Lytham is also unique for both its start and finish. It's the only Grand Slam site that opens with a par-3; in 1988, Lanny Wadkins began his third round with an ace at the 206-yard first. And its five closing holes, all par-4s and four against the wind, constitute one of the game's toughest finishing stretches.

"To me this is the best golf course we play the Open championship on," said Seve Ballesteros, perhaps a bit biased after winning two of his three claret jugs at Lytham (1979 and 1988). "I think especially the back nine is really the greatest of golf. I mean, the back nine is really serious business, especially if the wind blows a little bit… . The final five holes, you have to be so precise."

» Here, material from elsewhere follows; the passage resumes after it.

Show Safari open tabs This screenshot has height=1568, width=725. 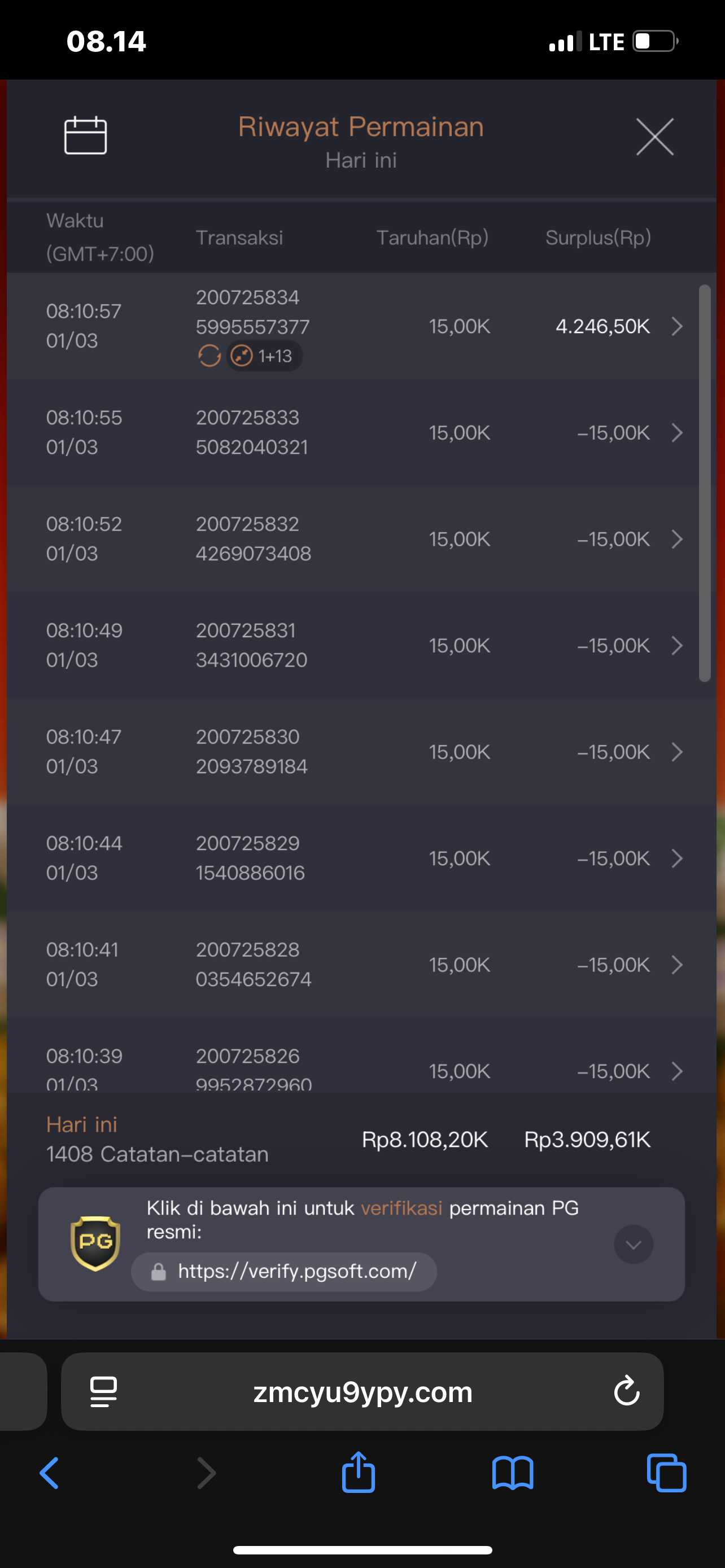click(x=667, y=1473)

Ironically, a pair of errant drives over that closing stretch have led to Lytham's most legendary shots.

In 1926, Bobby Jones came to the 71st hole of the British Open tied with fellow American Al Watrous and pulled a drive into the back edge of a deep bunker some 160 yards short of the green. Watrous played first from the center of the fairway, hitting safely to the front of the green. Jones then executed one of the game's first epic pressure shots, gouging a mashie out of the bunker and chasing it onto the green inside of Watrous. A shaken Watrous three-putted and then bogeyed the last to lose by two. A plaque commemorating Jones' clutch shot is still embedded in the 17th-hole bunker.

Then in 1979, Ballesteros matched the Jones magic. En route to his first major championship victory, Ballesteros sprayed a tee ball right into a temporary parking lot short of the 16th green, only to author one of the masterful Houdini acts for which he would become famous. Ballesteros somehow got up-and-down from among the cars for birdie, helping him stave off Jack Nicklaus and Ben Crenshaw by three strokes and earning him the British tabloid title of "Car Park Champion."

"I think that's what you see when you look at the history of Opens played at Lytham," said Lehman, alluding to the high-caliber of Lytham's eight Open champions. Aside from Jones, Ballesteros and Lehman, the layout has yielded claret jugs to stalwarts Bobby Locke (1952), Peter Thomson (1958), Bob Charles (1963), Tony Jacklin (1969) and Gary Player (1974). "The course might not have the volume of history that you have at a St. Andrews, but some awfully special things have happened here."